• **Text segment**:
-=-=-=-=-
Graphical Linearity Assessment for One- and Two-Predictor Logistic Regressions

Logistic regression is a flexible tool for modeling binary outcomes. A logistic regression describes the probability, \(P\), of 1/“yes”/“success” (versus 0/“no”/“failure”) as a linear combination of predictors:

\[log(\frac{P}{1-P}) = B_0 + B_1X_1 + B_2X_2 + ... + B_kX_k\]

Though free of the distributional assumptions of linear regression—e.g., normally distributed errors with constant variance, \(e \sim N(0, \sigma^2)\)—a “standard” logistic regression model (lacking nonlinear terms, such as splines) does assume linearity between the predictors and the logit of the outcome (the log-odds of 1/“yes”/“success”). For the practicing analyst who fits a logistic regression, there are several goodness-of-fit tests on offer for assessing the compatibility between the model and its underlying data (see Harrell, 2015, section 10.5). A poor fit for a model lacking nonlinear terms can signal that the imposition of linearity was inappropriate. (Likewise, it can signal that a key predictor, or a couple, may have been omitted from the model. Distinguishing between possible causes of poor fits can leave even the most ataraxic analyst weary and withered.)

When working with a reasonably large sample, an analyst can use a single-plot graphical method to assess whether the relationship between a predictor and the log-odds of some binary outcome is plausibly linear. The log-odds of the outcome, y, are not naturally in the data, as the outcome is recorded simply as ones and zeros. But log-odds can be approximated for “chunks” of predictor values: The analyst can divide observations into buckets—say, deciles—based on the values of a predictor, x. She can then estimate the log-odds of y within each bucket by calculating the proportion of y = 1 responses, P, and then by taking \(log(\frac{P}{1-P})\). Plotting the log-odds values against the (ordered) buckets gives a visual approximation of the relationship between x and the log-odds of y (Harrell, 2015, pp. 237–239; Menard, 2002, pp. 70–71).
-=-=-=-=-
Continue the piece on checking linearity in logistic regression from where it stops.

• **Data extract**:
-=-=-=-=-
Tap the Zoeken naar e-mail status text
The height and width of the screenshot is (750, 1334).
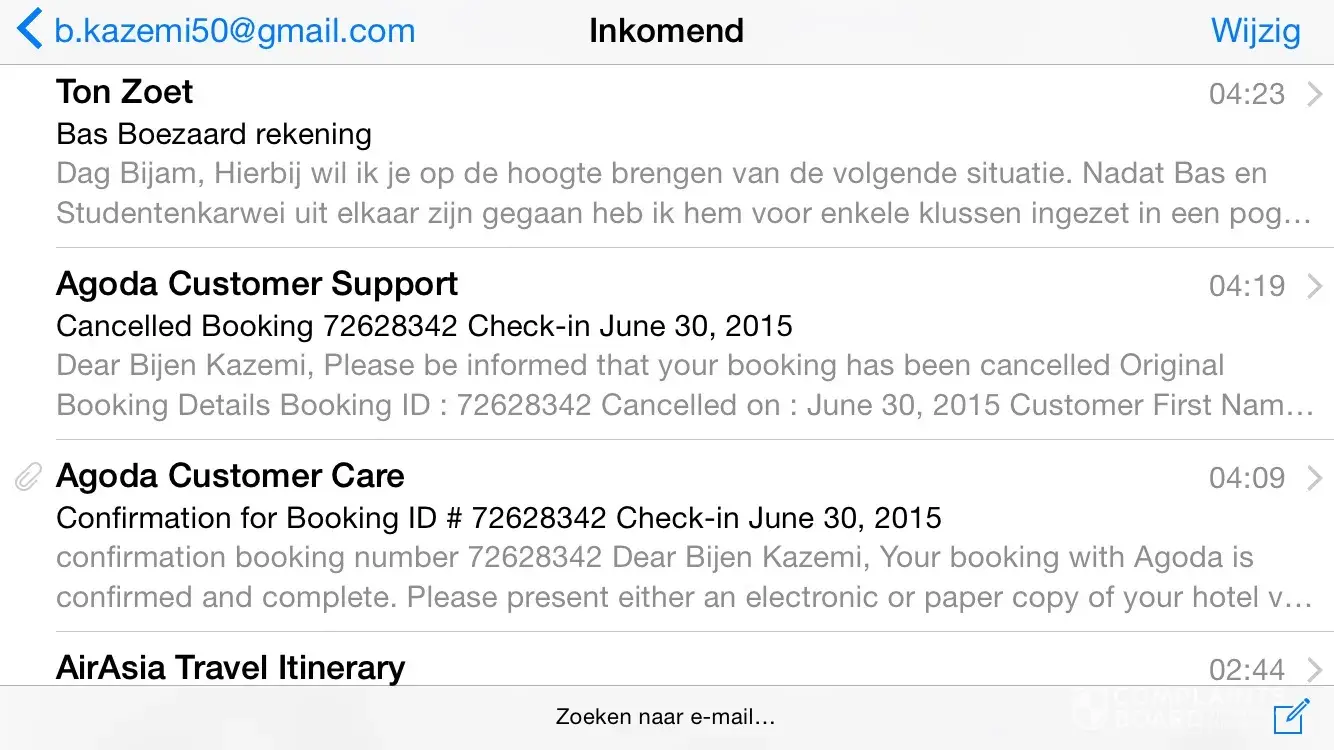[x=666, y=717]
-=-=-=-=-
• **Expected output**:
This approach extends naturally to the two-predictor case: One can stratify observations by values of a second predictor, z, before undertaking the “bucketing” process described above. If z is a binary predictor, the stratification is intuitive: Group the z = 0 observations together and the z = 1 observations together. Likewise, for a multinomial or ordinal z, group observations by category or ordinal value. For a continuous z, one could proceed by stratifying observations by terciles or quartiles of z. The analyst can then plot different lines for each stratified group, with the lines again capturing the approximate relationship between the log-odds of y and (buckets of) x. In the two-predictor case, the plot can reveal whether an interaction between x and z is warranted in the model: If the lines for different stratified groups vary in slope, then assuming that the relationship between x to the log-odds of y is constant across z is unwarranted.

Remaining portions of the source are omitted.